Aujourd'hui sortait cet album qui m'intriguait tant. J'étais prêt au pire comme au plus beau. Eh bien, après quelques écoutes, je puis dire que Pop et ses deux acolytes nous ont concocté une galette très éclatée qui ne laissera aucun auditeur indifférent. Les critiques vont d'ailleurs du deux étoiles sur cinq au quatre étoiles et demi. Mon coeur balance davantage dans le secteur de cette dernière note. (Mettons quatre belles étoiles scintillantes.) "Free" est le disque d'un type de soixante-douze ans qui se fout de tout et ne fait que ce qu'il veut (En fait, la carrière entière du mec pourrait de résumer à cette phrase).

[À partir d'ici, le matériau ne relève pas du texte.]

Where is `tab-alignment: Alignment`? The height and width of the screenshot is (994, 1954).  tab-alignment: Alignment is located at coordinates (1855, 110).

La première moitié de l'album est assez biscornue merci. On passe de la plage titre très ambient à des pièces qui bougent plus (comme l'excellente "Loves Missing") à "James Bond" (qui passe très bien dans le contexte de ce disque des plus hétérogènes) à la vulgarité assumée de "Dirty Sanchez" sur laquelle Pop dit préférer les "big tits" aux "big dicks" sur fond de musique mariachi nouveau genre. Certains trouveront une telle suite décousue, voire inégale. De mon côté, je souris devant la liberté que s'octroie l'ancienne tête de proue des Stooges.

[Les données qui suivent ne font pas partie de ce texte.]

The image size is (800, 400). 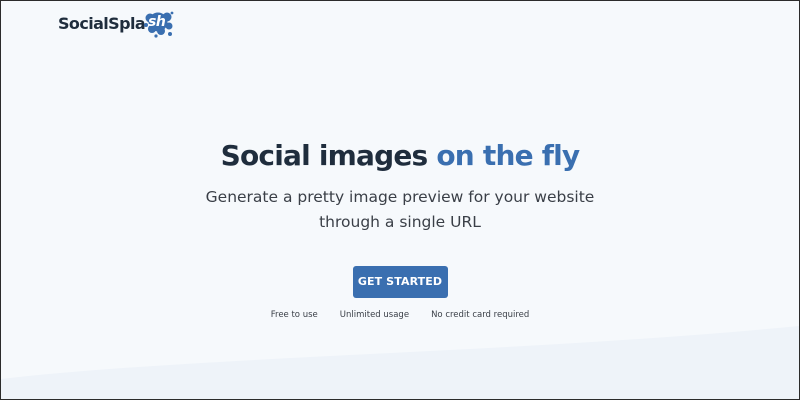 I want to click on logo-splash-badge: sh, so click(x=158, y=24).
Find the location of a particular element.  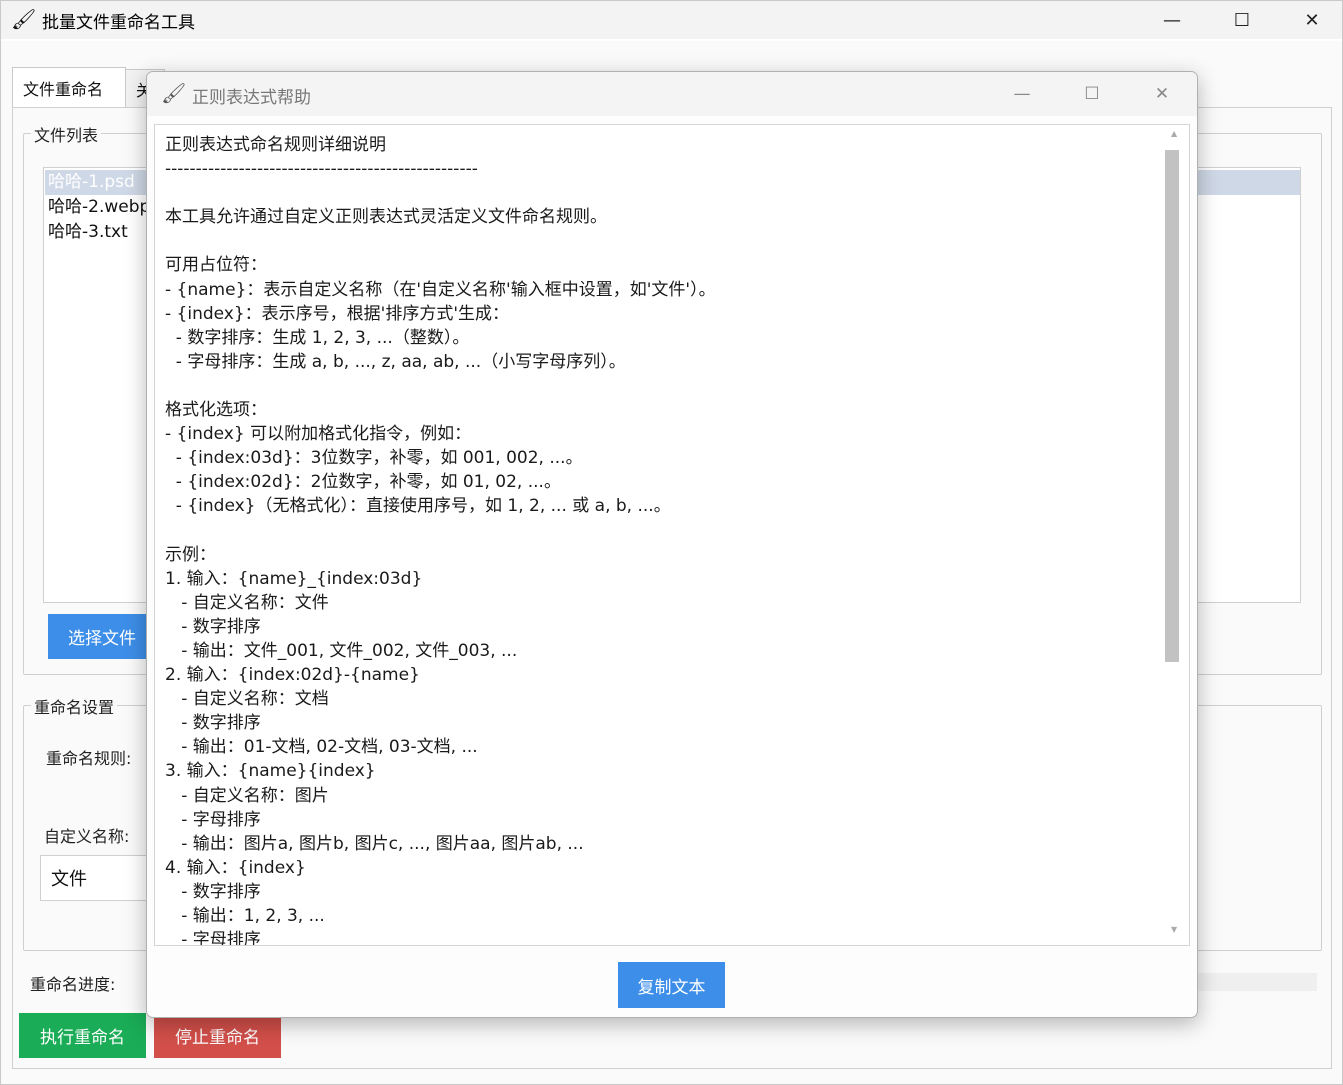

La seconde partie du disque est plus unie. On y retrouve des pièces lentes et atmosphériques dont la beauté est glaciale. Pop s'y fait davantage narrateur que chanteur en déclamant avec le senti qu'on lui connaît les mots, entre autres, de Lou Reed et du poète Dylan Thomas (on ne l'attendait pas, celle-là!). Encore une fois, le travail du trompettiste et de la guitariste - qui tissent de magnifiques toiles bleu nuit - est à applaudir. Du côté thématique, y sont abordés des sujets plus politiques (sur le magnifique appel à la résistance qu'est "We Are the People" de Reed) et, en fin de parcours, la mort qui rôde de plus en plus près à mesure que le temps passe.
Après le très bon "Post Pop Depression" élaboré avec Josh Homme (Queens of the Stone Age) et sa bande de rockeurs, Iggy nous propose une oeuvre qui n'a que très peu à voir avec le rock et que je trouve encore meilleure. Comme son vieux pote David Bowie, l'artiste vieillissant se tourne vers le jazz afin déjouer les attentes avec l'aide de jeunes musiciens qui n'ont pas froid aux yeux. L'homme vieillit mais sa punk attitude reste intacte!